The average Math Sci Net Citations per year (PhD Age) is:

1. For letter A - 15.98726

2. For letter B - 41.86467

3. For letter C - 55.3615

Temple has an average citations per year of 12.33, so we retract our claim that letter A is comparable to Temple. It is closer to the University of Massachusetts - Amherst  which has an average citations per year of 16.17. By [US News](https://www.usnews.com/best-graduate-schools/top-science-schools/mathematics-rankings), University of Massachusetts - Amherst's Math Department has a rank of 55. Rutgers has an average citations per year of 35.01, so we retract our claim that letter B is comparable to Rutgers. It is closer to the University of Minesota which has an average citations per year of 42.07 and a US News Ranking of 19. For Letter C, we claimed that it was another tier higher - indeed it is closer to the University of Chicago, which has an average citations per year of 56.27, ranked 6 by US News. 

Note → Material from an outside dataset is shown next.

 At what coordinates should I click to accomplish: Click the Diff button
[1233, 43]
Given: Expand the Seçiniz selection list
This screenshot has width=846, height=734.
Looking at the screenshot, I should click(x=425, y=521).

An astute observer would notice we are not exactly comparing apples to apples. Presumably one's first publication could be before one finishes their PhD. So even with the boost, the order amongst letter signers stands. 

## Discussion and Conclusion

We have debunked the claim that age is the confounder for the difference in citations and citations per year between signers of Letter A, B, and C. Indeed, the least meritorious of mathematicians as a whole signed letter A, whereas the more meritorious signed letters B and C, with merit judged by citations. If one was not willing to believe citations impose even a small order on merit, one could replace citations with Fields medals, AMS Fellowships, or many other metrics. 

In this analysis, we have addressed most of the criticisms in Pachter's review, acknowledging our errors when pointed, while rejecting his false claim that age was the greatest confounder. The only one we have not addressed is his point that, "several p-values are computed and reported without any multiple testing correction." After consultation with a respected statistician, we do not see what the issue is. We reported every p-value and he is welcome to change the set.seed in our code, which he applauds us as easily reproducible. 

We conclude by reiterating our thanks to Pachter. We truly appreciated your review. 

## Data and Code
All code and data used for this report is available at. 
https://github.com/joshp112358/Response-to-Pachter

## References

Lior Pachter's Blog Post - Diversity Matters - January 17, 2020 https://liorpachter.wordpress.com/2020/01/17/diversity-matters/

Chad Topaz's Paper - Version 10 - https://osf.io/preprints/socarxiv/fa4zb/

Our original Paper - Version 1 -  https://arxiv.org/pdf/2001.00670.pdf 

In Preparation - A Citations Analysis of R1 Math Departments by Joshua Paik and Igor Rivin

## Miscellany

There seems to be some squabbles in the comments of Pachter's blog whether the paper is Paik-Rivin or Rivin-Paik. In mathematics, we follow the Hardy-Littlewood rule, namely all authors are first authors and we list authors alphabetically.